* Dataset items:

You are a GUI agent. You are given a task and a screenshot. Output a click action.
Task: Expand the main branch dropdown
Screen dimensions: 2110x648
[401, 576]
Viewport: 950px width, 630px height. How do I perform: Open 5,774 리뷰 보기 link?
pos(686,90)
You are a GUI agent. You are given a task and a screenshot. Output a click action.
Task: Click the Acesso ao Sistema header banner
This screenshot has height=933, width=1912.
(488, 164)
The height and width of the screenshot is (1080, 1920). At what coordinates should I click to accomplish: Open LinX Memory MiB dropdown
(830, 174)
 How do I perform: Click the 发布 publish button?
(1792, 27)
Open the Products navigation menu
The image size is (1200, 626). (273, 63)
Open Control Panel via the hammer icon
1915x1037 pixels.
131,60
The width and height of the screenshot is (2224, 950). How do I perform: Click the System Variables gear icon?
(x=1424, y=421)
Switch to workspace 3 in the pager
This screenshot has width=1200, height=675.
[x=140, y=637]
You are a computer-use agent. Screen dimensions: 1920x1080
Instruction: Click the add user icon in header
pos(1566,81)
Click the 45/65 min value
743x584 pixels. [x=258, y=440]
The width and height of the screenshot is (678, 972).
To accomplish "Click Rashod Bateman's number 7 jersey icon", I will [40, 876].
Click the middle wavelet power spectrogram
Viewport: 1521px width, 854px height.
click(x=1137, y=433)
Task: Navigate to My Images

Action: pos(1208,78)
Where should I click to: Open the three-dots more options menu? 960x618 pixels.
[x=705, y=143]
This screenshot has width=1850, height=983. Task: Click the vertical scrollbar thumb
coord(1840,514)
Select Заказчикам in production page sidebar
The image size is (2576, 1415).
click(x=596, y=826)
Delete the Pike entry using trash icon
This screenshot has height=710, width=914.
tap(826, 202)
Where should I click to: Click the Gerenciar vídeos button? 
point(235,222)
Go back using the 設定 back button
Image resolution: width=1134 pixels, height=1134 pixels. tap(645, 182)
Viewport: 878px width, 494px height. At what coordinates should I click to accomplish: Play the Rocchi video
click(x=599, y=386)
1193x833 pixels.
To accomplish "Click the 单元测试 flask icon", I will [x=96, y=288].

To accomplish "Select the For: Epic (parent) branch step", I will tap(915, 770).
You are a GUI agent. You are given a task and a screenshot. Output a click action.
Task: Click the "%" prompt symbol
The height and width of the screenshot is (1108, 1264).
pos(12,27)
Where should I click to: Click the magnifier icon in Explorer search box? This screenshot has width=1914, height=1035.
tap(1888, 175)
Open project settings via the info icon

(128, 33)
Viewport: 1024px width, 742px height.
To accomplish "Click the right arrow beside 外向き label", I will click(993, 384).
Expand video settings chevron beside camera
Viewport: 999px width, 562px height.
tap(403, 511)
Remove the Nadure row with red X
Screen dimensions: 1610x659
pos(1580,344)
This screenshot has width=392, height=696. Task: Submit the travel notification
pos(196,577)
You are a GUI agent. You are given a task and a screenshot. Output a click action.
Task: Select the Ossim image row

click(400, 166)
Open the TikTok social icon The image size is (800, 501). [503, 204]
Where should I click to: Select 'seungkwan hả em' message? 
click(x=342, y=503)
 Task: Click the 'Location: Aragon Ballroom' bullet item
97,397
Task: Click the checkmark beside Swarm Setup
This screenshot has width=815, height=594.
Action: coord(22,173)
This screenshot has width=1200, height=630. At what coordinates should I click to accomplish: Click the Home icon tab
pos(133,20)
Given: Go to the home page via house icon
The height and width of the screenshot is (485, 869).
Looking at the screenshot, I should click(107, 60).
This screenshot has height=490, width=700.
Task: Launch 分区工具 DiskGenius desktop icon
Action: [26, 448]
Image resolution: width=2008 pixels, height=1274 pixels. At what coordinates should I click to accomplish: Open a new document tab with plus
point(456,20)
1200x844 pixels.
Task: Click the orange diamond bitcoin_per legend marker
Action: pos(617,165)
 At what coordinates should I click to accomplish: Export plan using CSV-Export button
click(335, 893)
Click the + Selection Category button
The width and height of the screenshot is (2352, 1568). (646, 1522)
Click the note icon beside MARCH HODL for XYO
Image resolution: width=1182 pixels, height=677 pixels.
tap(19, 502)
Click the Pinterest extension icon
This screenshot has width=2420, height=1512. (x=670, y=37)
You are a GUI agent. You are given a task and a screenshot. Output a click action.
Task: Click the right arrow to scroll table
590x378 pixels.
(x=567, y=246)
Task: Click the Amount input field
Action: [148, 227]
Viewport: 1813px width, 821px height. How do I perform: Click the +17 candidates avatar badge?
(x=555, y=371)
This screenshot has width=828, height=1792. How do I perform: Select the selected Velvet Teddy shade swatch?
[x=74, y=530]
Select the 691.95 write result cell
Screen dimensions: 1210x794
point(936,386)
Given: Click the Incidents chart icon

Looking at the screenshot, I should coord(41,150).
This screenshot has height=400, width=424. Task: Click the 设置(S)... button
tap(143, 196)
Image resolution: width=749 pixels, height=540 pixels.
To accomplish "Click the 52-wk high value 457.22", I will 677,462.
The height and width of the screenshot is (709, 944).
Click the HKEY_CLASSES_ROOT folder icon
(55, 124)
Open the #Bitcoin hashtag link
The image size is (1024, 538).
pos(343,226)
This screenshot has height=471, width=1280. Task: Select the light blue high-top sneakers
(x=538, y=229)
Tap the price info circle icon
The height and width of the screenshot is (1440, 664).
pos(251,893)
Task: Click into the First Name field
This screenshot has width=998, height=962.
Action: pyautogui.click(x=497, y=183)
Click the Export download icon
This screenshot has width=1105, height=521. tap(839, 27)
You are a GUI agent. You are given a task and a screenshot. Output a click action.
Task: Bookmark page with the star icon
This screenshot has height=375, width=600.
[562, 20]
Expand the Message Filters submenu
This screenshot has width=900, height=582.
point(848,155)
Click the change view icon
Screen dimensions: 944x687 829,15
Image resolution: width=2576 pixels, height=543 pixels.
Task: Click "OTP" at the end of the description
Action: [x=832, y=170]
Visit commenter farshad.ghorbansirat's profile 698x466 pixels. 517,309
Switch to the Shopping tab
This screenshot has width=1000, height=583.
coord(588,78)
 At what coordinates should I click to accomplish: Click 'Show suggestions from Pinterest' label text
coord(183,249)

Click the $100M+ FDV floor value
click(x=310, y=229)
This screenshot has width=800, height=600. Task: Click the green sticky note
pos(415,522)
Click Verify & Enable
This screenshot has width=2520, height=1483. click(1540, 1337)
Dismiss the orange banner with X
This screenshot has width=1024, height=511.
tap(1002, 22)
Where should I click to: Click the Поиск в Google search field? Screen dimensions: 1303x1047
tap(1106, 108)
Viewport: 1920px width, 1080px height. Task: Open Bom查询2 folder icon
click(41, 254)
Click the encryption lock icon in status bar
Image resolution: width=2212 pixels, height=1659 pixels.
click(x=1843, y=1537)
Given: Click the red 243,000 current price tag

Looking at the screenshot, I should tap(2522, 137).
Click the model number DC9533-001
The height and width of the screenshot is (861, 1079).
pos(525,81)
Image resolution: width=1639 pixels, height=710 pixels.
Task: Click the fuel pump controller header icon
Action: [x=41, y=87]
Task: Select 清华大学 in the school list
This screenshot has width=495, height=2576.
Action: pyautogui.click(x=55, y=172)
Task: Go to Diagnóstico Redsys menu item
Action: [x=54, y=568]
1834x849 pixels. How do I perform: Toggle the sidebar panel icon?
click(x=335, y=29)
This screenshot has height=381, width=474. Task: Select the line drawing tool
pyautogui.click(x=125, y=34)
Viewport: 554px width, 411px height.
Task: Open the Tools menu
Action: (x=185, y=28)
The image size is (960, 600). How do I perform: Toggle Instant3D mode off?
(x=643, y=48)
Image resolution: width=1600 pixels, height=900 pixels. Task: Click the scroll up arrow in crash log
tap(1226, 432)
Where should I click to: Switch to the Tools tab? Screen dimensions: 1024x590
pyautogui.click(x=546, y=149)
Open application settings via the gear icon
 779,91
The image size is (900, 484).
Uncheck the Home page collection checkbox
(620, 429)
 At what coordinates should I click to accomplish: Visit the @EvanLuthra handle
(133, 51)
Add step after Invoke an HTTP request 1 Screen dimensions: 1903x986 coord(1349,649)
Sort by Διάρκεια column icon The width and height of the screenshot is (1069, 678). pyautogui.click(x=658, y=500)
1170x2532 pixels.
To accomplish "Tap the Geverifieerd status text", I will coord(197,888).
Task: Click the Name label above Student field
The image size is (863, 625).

* What this task involves:
Copy out the lines of the material word for word, beginning at the line that contains "Add step after" and stopping after the line that contains "I will coord(197,888).".

* Solution below:
Add step after Invoke an HTTP request 1 Screen dimensions: 1903x986 coord(1349,649)
Sort by Διάρκεια column icon The width and height of the screenshot is (1069, 678). pyautogui.click(x=658, y=500)
1170x2532 pixels.
To accomplish "Tap the Geverifieerd status text", I will coord(197,888).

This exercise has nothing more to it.